Exercises from Composing Music: A New Approach/Chapter 1: The Cell, The Row, and Some Scales
Exercise 1
Result: I Hang Up My Harp
Exercise concept: Pitch limitation, using a restricted set of tones for a composition. This will be the basis for many exercises.
Rules:
- Compose a melody. Use only the tones E4, G4, A4, and B4.
- Use 5/4 meter and only the rhythm quarter, quarter, quarter, half.
- Choose measures to use more than once, either separated or adjacently. This will unify and shape the melody.
- Omit one or more tones in some measures. Study the melodic relationships between all the tones.
Title concept: Russo gives this exercise a backstory. Your captor, Edrevol, ruler of the Lorac, will let you live if you write a melody for the Imperial Flute that pleases him. The flute can only play the four tones of the exercise. The tune ended up kind of mournful, so I imagined the player consumed by longing for home.
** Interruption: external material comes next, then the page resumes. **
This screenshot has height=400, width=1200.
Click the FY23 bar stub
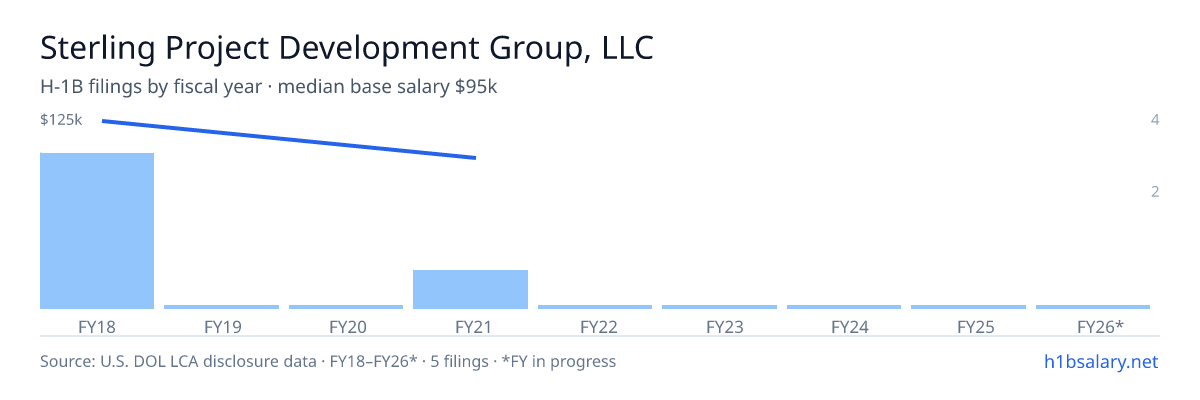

That reminded me of Psalm 137 where the Jewish people are lamenting their exile. The title is a reference to verse 2. I'm not sure Edrevol was pleased.
Observations:
Exercise 2
Result: Dance, Lydia!
Exercise concept: The cell, a limited set of pitches, available in every octave.
Rules:
- Compose a melody. Use only the tones F, A, B, and C, in any octave.
- Use 4/4 meter and only these rhythms: (a) four eights, two quarters; (b) two quarters, two eighths, quarter.
- Use some measures more than once.
Title concept: I pictured an extended family gathering where a father is playing a lively tune on his violin while his young daughter dances around the room. The exercise is in Lydian mode, so ...
Observations:
Exercise 3
Result: March of the Marmots
Exercise concept: The row, a strict sequence of a limited set of pitches, available in every octave. Each pitch may be repeated one or more times before the next pitch in the sequence.
Rules:
- Compose a melody of 6 to 10 measures. Use the sequence D, A, F, E, C, in any octave.
- Use 4/4 and only these rhythms: (a) quarter, two eighths, half; (b) quarter rest, three quarters.
- Near each note, write its number in the sequence.
Title concept: The melody sounded like a foreboding march. But I also felt there was a bit of comedy there, and I imagined it was an army of something small. So I looked for rodents that would alliterate with march. Mice seemed a little cliché.
Observations:
Exercise 4
Result: Josephine's Picnic
Exercise concept: Melody from the C major scale.
Rules:
- Compose a melody. Use only the tones in the C major scale, in any octave. Conceive of it as a single melody rather than a set of discrete measures.
- Begin and end on C4.
- Use 4/4 meter and only the rhythm quarter, two eighths, half.
- Use some measures more than once. Write out all the notes individually in these cases. The extra effort will make you decide whether you really want the repetition.
Title concept: This tune turned out to be another lively one, but after exercise 2 it felt uncreative to put dance in the name. Luckily the melody brought to my mind a frolicky scene of woodland creatures, and I imagined Peter Rabbit's mother hosting a picnic for a group of friendly, energetic animals.
Observations:
Exercise 5
Result:
Exercise concept: The Dorian scale, a scale that uses the same tones as the major scale one step below it.
Rules:
- Compose a melody of 6 to 10 measures that expresses the idea of some form of water.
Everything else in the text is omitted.